Professional virtualization with RHV4

Polished

Rolling Out RHV-M with Cockpit

The Machine Manager can now be rolled out in RHV as an appliance directly from the dashboard of an RHVH node; this is known as the Hosted Engine setup. Simply click on Virtualization | Hosted Engine | Hosted Engine Setup Start , which automatically starts the deployment of RHV-M and sets up a hosted engine RHV-M as a VM on the hypervisor.

Red Hat provides the appliance as a download; you can accelerate the deployment if you previously install the Open Virtualization Alliance (OVA) package on the RHVH host. The Hosted Engine setup automatically finds a locally available OVA but also downloads from the Internet if it fails to do so. The Hosted Engine setup also supports a hyperconverged setup on the basis of GlusterFS.

Administrator Portal

Once the Manager and host are set up, the next step is to access the Administrator Portal with the admin account to complete the setup, including configuring clusters, hosts, storage, and networks. The first thing you will notice is that Red Hat has expanded the system dashboard – not to be confused with the dashboard in Cockpit – which provides a quick overview of the system health state. You can access it in the first tab on the left (Figure 3).

Figure 3: The dashboard of a newly installed system: The status line at the bottom can be expanded to let you scroll through all the events.

By clicking New in the Hosts tab, you can add hosts. Alternatively, you can use Foreman/Satellite very conveniently to fetch the required SSH fingerprint by pressing Fetch in Enter host fingerprint or fetch manually from host , assuming that the DNS/FQDN name is correct. The new host then appears in the Status column with the status Installing , and you can track there how the missing packages (e.g., VDSM) are installed and launched. The status then changes to Up .

Identity Management

In the course of the installation, the Virtualization Manager creates the admin user in the internal domain. The admin@internal account is primarily used for the initial configuration of the environment and for troubleshooting. RHV supports all major directory services, in addition to Red Hat Identity Management (IdM) – that is, FreeIPA, Active Directory (AD), OpenLDAP, Red Hat Directory Server (RHDS), and a few others.

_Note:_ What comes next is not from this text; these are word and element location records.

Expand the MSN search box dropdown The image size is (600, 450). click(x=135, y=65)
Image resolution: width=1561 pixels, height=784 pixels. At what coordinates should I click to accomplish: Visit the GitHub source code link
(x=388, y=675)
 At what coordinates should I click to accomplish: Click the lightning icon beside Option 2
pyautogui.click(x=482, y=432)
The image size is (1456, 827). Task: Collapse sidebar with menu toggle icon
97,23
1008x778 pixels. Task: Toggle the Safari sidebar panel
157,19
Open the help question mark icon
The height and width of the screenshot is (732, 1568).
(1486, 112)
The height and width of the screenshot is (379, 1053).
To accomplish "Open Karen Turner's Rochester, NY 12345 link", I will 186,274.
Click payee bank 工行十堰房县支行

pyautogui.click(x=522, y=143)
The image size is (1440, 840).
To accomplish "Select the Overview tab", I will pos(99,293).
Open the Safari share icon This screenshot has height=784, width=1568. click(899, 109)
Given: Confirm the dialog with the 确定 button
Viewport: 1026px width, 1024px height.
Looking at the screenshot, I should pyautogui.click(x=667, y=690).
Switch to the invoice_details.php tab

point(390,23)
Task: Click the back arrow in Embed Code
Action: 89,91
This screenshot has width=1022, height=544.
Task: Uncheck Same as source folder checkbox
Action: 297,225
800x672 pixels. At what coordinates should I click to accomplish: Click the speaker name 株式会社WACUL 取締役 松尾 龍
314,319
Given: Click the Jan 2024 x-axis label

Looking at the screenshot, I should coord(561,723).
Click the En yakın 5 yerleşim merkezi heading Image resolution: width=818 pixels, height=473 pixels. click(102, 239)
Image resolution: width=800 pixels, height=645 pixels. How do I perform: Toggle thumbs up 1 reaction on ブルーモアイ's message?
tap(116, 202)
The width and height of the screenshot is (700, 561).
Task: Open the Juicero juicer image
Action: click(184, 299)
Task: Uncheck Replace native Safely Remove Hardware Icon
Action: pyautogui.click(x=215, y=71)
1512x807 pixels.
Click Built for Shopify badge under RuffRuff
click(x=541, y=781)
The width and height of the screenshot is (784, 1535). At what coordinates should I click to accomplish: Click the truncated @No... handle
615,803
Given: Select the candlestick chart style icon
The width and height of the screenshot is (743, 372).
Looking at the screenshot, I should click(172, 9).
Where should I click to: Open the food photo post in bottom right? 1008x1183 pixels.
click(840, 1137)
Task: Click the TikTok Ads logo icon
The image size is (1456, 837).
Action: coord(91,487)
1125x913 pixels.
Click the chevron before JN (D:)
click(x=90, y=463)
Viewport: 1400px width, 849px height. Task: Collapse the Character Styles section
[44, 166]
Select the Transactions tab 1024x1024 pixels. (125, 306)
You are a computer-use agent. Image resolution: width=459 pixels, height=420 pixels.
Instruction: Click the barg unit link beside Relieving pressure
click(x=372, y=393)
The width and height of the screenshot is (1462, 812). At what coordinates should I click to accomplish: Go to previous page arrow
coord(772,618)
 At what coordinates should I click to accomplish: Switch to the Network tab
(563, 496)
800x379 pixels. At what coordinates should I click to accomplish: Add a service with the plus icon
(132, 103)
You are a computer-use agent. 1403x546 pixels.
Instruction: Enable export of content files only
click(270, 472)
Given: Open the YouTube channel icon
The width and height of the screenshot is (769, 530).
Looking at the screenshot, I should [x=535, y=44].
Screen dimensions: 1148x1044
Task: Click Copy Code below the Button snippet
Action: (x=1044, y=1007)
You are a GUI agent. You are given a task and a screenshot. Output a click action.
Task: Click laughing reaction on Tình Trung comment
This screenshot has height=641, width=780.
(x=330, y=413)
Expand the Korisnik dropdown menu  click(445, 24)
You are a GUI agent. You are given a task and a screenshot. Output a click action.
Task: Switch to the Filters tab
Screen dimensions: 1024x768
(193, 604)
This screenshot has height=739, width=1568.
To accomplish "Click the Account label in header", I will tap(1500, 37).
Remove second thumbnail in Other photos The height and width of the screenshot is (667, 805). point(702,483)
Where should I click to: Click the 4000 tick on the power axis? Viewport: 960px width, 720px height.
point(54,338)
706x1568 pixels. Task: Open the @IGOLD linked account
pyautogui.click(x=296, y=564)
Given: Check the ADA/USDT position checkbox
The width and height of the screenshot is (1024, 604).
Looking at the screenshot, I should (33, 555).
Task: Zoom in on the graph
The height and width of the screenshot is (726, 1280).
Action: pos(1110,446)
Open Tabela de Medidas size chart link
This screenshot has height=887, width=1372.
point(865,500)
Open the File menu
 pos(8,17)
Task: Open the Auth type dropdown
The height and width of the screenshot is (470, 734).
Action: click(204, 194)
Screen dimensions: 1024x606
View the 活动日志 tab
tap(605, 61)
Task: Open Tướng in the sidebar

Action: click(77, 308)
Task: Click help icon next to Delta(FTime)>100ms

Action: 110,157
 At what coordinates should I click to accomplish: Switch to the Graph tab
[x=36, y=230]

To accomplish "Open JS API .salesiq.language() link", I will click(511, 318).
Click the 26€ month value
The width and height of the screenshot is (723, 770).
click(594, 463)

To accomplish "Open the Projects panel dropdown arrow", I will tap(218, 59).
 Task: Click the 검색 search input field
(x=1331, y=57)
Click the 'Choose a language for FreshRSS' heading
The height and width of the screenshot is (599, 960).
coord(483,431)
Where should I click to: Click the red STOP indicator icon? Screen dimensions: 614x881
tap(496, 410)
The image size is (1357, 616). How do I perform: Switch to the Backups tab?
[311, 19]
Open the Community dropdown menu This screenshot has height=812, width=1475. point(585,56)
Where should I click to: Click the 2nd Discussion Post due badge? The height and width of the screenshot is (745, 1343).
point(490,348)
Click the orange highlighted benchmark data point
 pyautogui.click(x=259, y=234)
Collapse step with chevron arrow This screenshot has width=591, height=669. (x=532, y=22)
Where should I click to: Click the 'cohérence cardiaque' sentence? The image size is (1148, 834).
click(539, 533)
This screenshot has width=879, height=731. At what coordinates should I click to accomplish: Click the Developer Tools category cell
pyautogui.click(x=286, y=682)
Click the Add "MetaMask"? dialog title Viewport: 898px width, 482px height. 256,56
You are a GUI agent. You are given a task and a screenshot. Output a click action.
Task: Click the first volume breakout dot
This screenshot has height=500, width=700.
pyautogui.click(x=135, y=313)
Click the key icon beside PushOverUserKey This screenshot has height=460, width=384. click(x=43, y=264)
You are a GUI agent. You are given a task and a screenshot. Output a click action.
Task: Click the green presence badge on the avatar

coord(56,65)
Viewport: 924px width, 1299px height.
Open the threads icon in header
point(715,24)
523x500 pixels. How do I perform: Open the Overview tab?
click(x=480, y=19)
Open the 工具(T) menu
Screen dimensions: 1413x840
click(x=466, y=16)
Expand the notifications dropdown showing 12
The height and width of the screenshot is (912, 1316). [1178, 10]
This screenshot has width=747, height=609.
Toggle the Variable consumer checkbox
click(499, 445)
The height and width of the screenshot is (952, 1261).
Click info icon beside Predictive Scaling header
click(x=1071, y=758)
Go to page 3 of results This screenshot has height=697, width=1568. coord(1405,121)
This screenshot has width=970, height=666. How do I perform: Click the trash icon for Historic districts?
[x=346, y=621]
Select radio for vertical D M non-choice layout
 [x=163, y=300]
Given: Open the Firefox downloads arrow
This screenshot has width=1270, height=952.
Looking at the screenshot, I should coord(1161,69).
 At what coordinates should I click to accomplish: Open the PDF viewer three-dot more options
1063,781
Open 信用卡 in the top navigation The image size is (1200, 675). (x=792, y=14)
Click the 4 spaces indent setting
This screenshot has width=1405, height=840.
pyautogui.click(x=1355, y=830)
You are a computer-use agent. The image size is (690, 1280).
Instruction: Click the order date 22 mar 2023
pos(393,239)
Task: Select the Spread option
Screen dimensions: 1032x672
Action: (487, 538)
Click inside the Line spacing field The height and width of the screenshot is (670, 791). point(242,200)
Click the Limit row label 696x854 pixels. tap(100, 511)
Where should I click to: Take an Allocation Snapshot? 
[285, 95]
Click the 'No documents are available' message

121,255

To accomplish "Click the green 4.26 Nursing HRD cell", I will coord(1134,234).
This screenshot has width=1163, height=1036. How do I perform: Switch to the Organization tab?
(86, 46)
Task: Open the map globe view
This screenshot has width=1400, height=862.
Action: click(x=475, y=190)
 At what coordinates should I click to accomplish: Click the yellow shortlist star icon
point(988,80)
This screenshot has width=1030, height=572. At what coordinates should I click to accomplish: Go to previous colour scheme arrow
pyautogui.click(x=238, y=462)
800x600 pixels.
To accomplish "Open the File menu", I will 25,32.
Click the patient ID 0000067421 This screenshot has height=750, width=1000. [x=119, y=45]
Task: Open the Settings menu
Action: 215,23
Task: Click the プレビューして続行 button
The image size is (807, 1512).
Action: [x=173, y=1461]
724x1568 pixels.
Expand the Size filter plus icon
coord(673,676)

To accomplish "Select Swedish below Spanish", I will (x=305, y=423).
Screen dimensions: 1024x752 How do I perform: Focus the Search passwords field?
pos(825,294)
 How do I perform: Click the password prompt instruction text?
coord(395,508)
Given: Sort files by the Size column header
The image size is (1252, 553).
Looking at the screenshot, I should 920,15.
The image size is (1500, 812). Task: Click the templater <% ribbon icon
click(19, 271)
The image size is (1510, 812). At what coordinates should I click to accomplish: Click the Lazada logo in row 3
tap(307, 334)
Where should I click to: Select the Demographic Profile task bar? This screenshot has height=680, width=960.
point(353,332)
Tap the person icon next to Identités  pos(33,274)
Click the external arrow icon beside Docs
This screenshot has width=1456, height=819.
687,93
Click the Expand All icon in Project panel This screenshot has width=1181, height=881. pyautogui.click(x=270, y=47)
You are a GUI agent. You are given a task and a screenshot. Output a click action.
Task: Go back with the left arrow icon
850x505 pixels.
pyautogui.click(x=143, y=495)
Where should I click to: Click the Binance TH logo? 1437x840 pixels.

After setting up the preferred directory service, you can retire the admin user. However, the configuration of the directory services, like many other aspects in RHV/RHEL and unlike VMware vSphere, takes place outside of the GUI. OpenLDAP, for example, can be installed on the Virtualization Manager by typing:

yum install ovirt-engine-extension-aaa-ldap-setup

Setting up IdM on the same machine is not possible, however, because IdM is not compatible with the mod_ssl package required by RHV-M. The related IdM client is named ipa-client , by the way, and is included in the rhel-7-server-rpms channel but conflicts with the IPA client/server packages of the same name from free sources (FreeIPA).

An Identity Manager should be run externally, anyway. Getting IPA or AD to cooperate with the role model implemented by RHV is easy. In RHV-M, define which AD/IPA groups are given what level of access in RHV. For IPA integration, the simplest case is to give the ipausers group admin rights. This means that all IPA users can manage RHV.